Saved data entries:
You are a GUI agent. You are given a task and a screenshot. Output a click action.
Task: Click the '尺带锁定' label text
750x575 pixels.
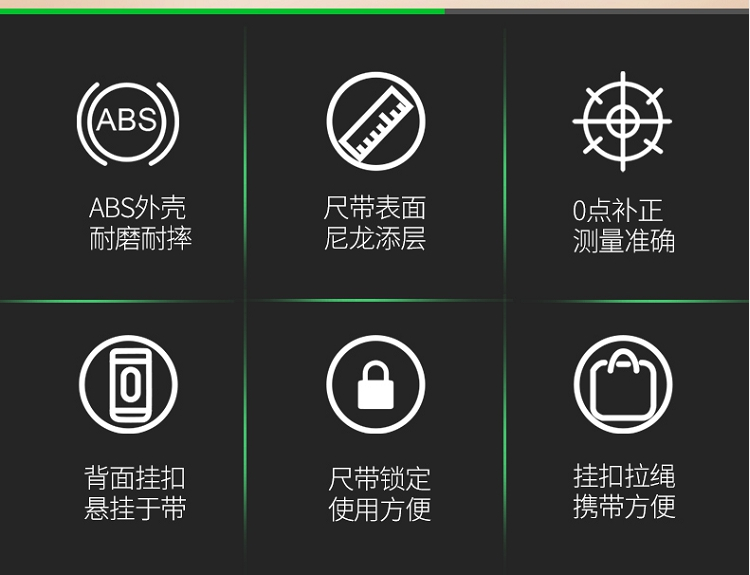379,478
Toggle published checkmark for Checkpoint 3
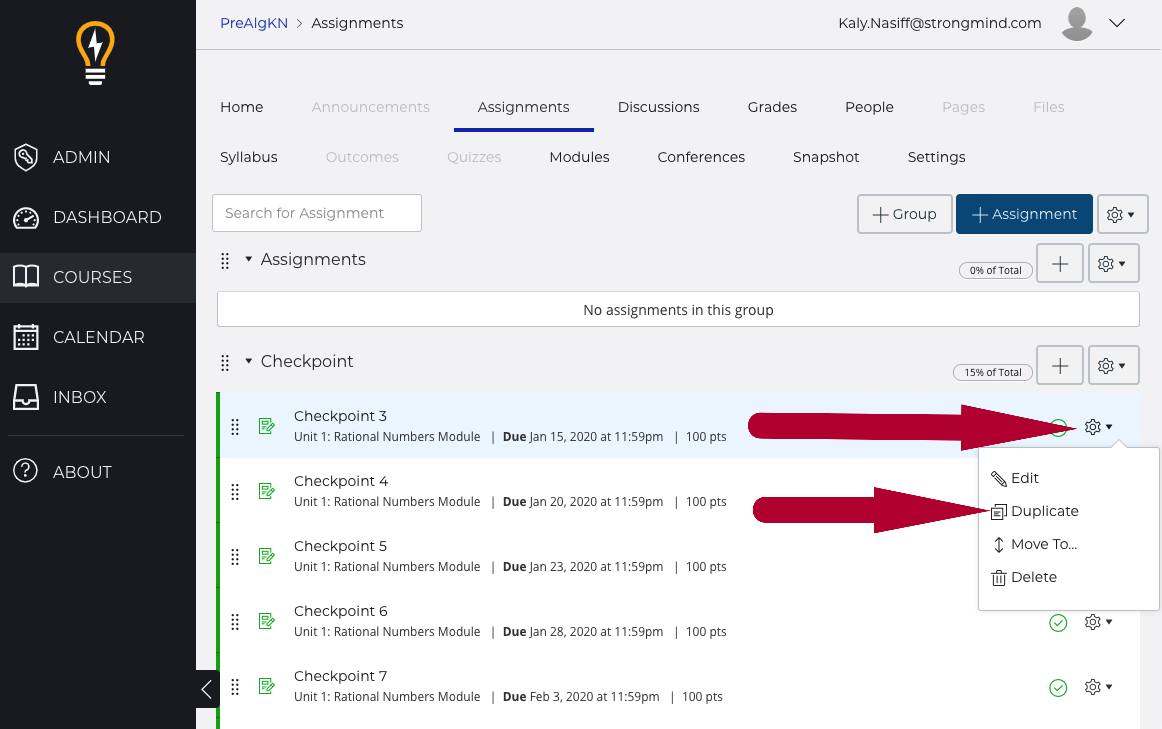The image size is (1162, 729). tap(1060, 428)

### [Task to complete]
Keep every word of the records exact as you write them out, but drop the pictures.

### [Your solution]
You are a GUI agent. You are given a task and a screenshot. Output a click action.
Task: Click the '尺带锁定' label text
750x575 pixels.
379,478
Toggle published checkmark for Checkpoint 3
The image size is (1162, 729). tap(1060, 428)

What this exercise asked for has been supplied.